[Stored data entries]
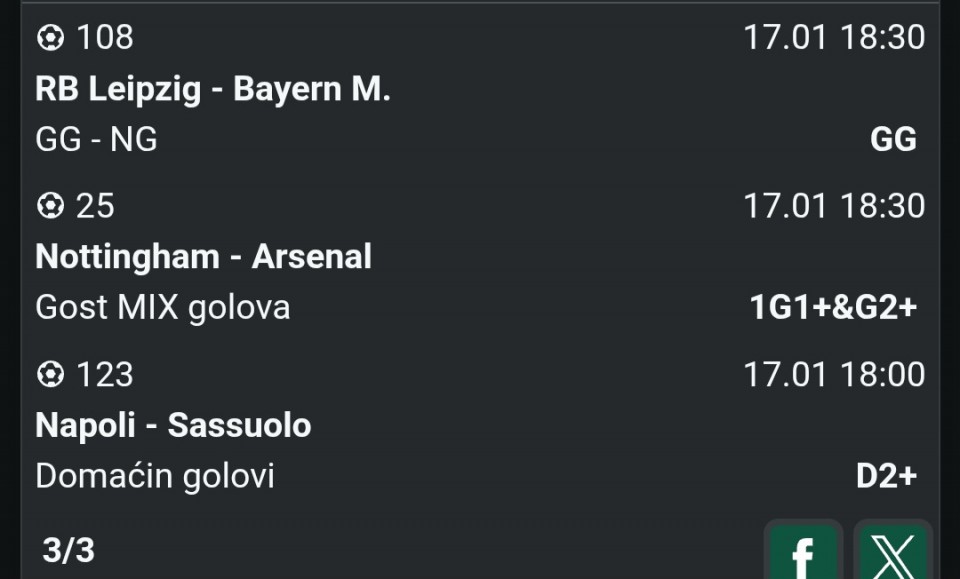Share the ticket on X
The height and width of the screenshot is (579, 960).
(x=893, y=552)
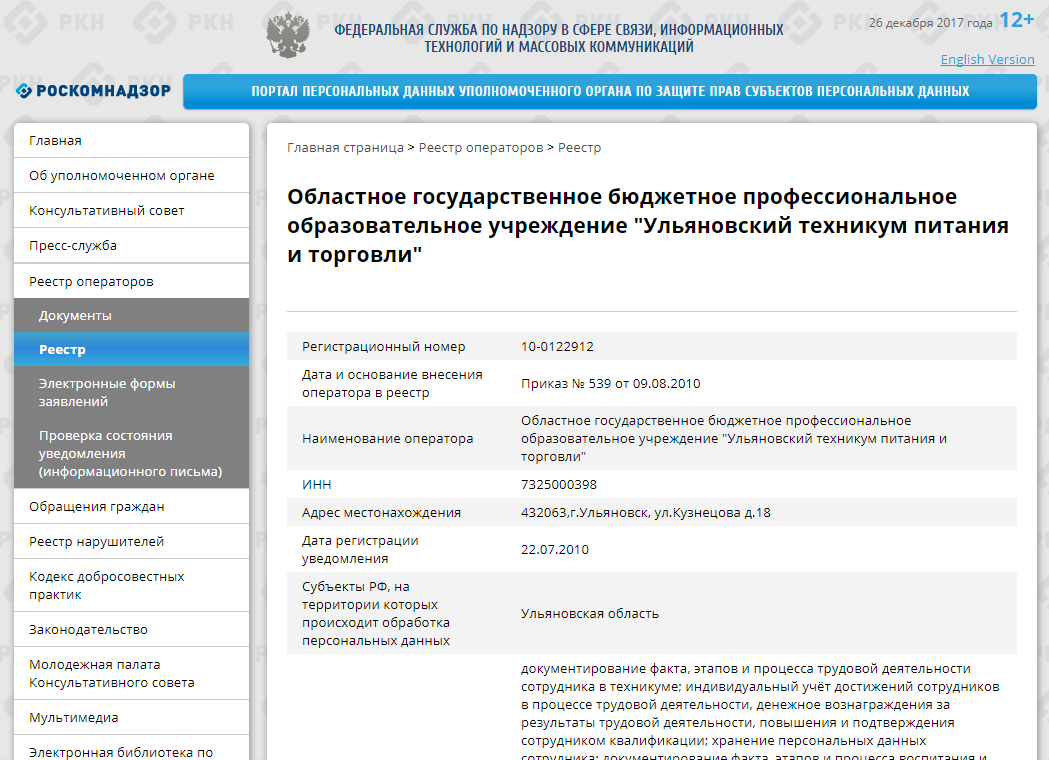Viewport: 1049px width, 760px height.
Task: Click Реестр операторов breadcrumb link
Action: pyautogui.click(x=480, y=148)
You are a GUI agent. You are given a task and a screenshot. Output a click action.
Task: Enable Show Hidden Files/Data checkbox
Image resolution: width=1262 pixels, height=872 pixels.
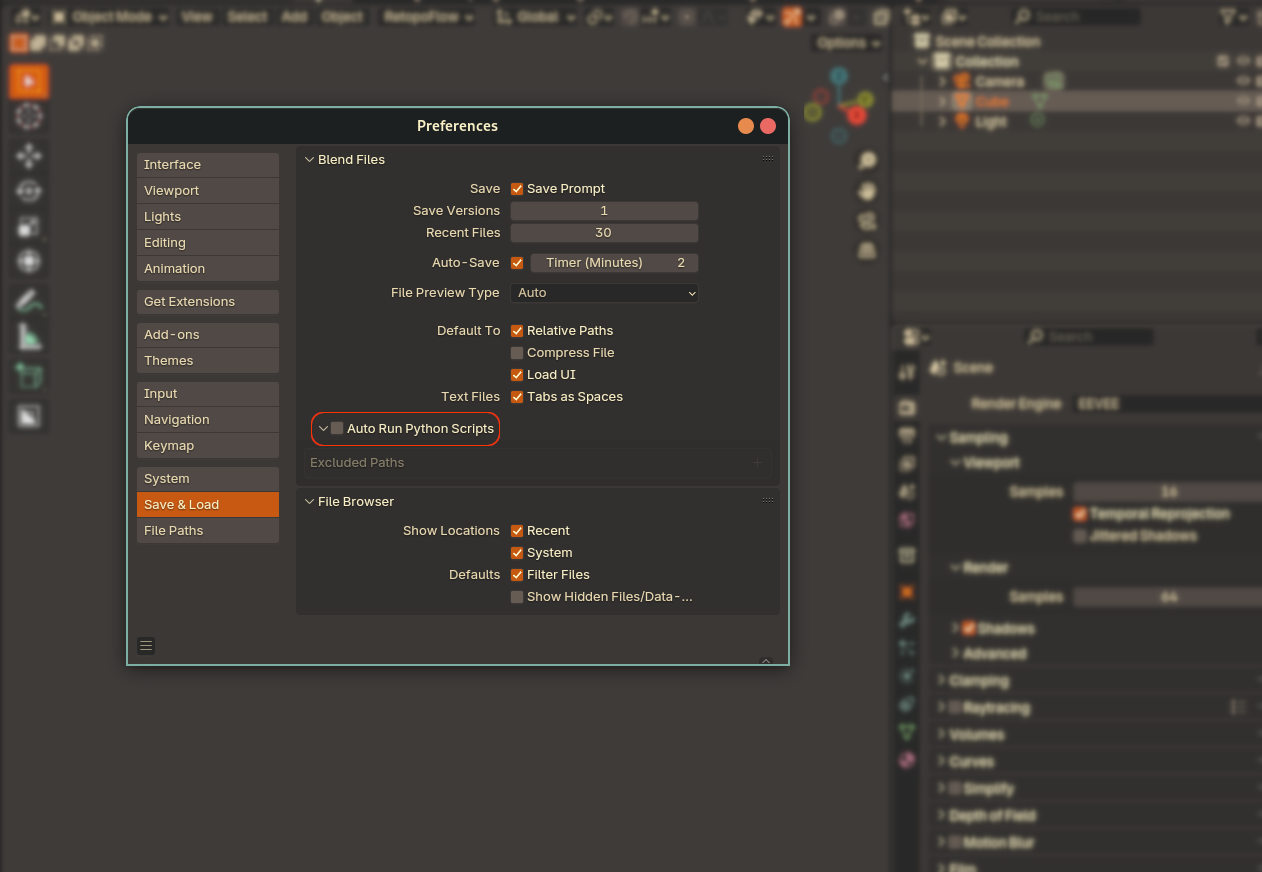tap(517, 596)
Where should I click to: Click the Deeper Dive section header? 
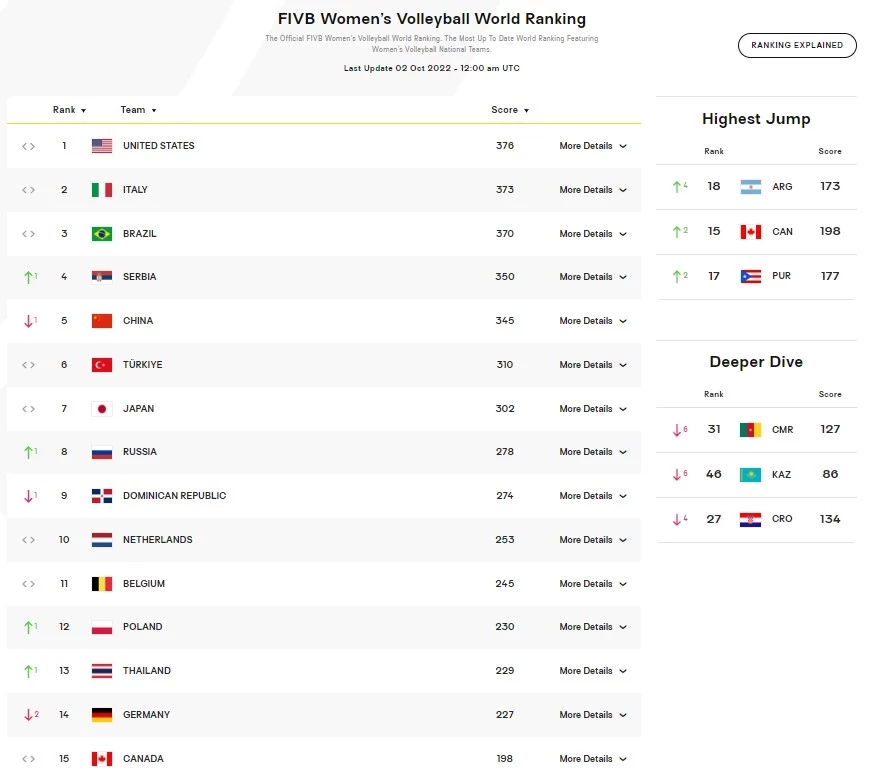[x=756, y=361]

— Action item —
Exactly the lines from the one with "Image resolution: width=1262" through the end of the records are to be repeated, both ends included, and pictures are to be omitted.

— Written reply —
Image resolution: width=1262 pixels, height=872 pixels.
tap(517, 596)
Where should I click to: Click the Deeper Dive section header? 
[x=756, y=361]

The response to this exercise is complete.